While state pollution control funding has dropped, public complaints about factory hog farm pollution have soared.
“Stench and flies. Noise and traffic. Waste flowing into waterways. Manure-infused spray. Complaints about industrialized livestock farms prompted the state Department of Environmental Quality (DEQ) to inspect those facilities at the second-highest rate in 10 years, according to a report recently submitted to the legislative Environmental Review Commission,” reports NC Policy Watch.

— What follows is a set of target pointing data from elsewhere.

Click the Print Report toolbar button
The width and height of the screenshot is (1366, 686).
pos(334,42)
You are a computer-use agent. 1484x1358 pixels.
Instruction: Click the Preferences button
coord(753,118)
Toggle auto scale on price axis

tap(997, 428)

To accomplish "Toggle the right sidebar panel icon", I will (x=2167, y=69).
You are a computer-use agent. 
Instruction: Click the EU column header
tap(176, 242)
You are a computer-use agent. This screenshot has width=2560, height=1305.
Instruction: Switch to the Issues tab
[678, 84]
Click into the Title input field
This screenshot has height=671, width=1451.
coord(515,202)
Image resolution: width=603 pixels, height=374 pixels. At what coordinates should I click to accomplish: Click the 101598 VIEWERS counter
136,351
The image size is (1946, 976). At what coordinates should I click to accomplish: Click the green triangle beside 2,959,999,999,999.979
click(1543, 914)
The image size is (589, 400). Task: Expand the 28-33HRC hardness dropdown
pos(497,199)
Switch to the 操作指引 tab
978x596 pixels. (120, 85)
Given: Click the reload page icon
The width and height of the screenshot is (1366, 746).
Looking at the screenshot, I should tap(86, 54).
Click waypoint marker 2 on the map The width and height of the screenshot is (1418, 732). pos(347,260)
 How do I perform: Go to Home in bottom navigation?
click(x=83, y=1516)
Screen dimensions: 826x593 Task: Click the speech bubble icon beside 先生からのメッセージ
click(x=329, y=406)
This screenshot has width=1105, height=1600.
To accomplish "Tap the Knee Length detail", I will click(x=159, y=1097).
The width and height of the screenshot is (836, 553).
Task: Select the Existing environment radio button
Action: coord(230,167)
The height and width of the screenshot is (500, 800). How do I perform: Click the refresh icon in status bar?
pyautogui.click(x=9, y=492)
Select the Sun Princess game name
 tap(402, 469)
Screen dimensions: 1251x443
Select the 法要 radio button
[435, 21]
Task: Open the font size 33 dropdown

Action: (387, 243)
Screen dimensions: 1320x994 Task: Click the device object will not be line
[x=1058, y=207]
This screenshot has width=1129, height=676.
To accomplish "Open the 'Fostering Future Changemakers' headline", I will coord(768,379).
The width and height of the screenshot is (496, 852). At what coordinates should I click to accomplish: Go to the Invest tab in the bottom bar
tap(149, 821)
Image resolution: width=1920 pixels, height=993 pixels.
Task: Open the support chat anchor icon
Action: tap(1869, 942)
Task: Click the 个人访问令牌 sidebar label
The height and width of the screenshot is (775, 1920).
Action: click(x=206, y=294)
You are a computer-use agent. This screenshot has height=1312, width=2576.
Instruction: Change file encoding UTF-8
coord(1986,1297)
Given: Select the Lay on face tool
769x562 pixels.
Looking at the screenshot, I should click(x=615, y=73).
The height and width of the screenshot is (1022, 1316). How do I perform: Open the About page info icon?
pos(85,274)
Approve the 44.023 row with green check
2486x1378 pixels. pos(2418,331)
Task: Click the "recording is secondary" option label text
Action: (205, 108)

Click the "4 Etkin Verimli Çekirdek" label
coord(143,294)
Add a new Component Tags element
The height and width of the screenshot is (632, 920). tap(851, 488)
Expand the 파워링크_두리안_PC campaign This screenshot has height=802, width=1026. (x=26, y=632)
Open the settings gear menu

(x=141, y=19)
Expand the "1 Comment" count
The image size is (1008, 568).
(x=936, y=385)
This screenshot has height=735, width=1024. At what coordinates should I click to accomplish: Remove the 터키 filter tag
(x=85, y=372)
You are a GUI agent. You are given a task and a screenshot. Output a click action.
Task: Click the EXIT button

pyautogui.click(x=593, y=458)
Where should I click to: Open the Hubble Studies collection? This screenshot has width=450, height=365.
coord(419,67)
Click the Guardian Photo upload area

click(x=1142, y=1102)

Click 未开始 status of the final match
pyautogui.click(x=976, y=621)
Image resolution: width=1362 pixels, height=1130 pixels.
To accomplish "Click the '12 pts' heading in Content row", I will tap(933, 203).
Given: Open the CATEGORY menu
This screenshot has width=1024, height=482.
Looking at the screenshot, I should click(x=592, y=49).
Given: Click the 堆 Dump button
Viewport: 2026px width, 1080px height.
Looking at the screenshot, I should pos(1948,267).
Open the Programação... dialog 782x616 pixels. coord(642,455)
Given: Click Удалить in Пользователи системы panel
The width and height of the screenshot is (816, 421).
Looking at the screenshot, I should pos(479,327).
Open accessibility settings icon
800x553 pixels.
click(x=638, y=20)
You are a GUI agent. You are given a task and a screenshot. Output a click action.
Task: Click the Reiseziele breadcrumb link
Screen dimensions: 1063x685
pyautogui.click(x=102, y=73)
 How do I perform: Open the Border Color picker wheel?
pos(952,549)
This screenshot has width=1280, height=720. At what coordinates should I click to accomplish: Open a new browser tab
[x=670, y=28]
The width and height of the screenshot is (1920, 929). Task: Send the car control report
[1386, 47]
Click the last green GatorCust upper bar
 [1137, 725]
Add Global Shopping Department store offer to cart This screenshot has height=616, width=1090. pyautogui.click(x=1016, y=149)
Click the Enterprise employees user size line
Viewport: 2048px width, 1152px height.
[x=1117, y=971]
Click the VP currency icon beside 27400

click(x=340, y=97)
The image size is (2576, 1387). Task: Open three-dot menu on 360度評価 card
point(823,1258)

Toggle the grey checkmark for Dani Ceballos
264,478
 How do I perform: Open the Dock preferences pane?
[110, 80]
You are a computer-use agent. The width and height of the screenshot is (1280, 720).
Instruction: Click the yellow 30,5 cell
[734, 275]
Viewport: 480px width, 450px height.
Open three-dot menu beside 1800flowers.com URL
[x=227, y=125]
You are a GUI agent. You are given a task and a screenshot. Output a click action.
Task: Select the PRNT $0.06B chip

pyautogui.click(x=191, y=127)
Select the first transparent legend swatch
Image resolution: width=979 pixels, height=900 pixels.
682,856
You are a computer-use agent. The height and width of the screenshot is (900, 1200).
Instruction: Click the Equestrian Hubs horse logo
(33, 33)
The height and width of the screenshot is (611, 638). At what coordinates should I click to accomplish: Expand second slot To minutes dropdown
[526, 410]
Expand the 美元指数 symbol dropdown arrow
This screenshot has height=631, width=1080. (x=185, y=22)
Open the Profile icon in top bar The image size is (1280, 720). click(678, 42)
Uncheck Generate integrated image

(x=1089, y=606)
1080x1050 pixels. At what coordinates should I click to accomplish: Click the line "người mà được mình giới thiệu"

Environmental reporter Lisa Sorg also found a jarring gap in these numbers: The number of complaint-driven inspections in four counties dropped, at a time when storm damage breaches in those counties almost certainly drove up the number of serious pollution releases. The four counties (Brunswick, Columbus, Pender, and Jones) are the same ones in which enforcement and inspection duties were taken over by a different state agency.
In those four counties, the responsibility for monitoring and controlling pollution from factory-style animal operations was moved by state legislators to the state Department. of Agriculture’s Soil and Water Conservation staff. The Agriculture program de-emphasizes enforcement work.
Sorg wrote, “Oversight in those four counties is even more lax. Until 2012, Soil and Water Conservation staff conducted routine compliance inspections of all permitted livestock operations. Soil and Water staff still can refer farms to DEQ for further investigation and enforcement, but a state law passed in 2011 removed the requirement for the Soil and Water Division to inspect each livestock operation annually in the pilot counties, all of which are prone to flooding, hurricane damage and subsequent pollution from animal waste.” During the 2019 fiscal year, Soil and Water Division staff did not record a single example of a public complaint-driven inspection of livestock operations in those counties.
It appears that it matters who is given responsibility for protecting the public. DEQ, under Gov. Roy Cooper-appointed Secretary Michael Regan, is trying to respond to public complaints despite declining staff resources. Under the separately elected Commissioner of Agriculture Steve Troxler, the Agriculture Department appears to pay little attention to stopping pollution from hog farms.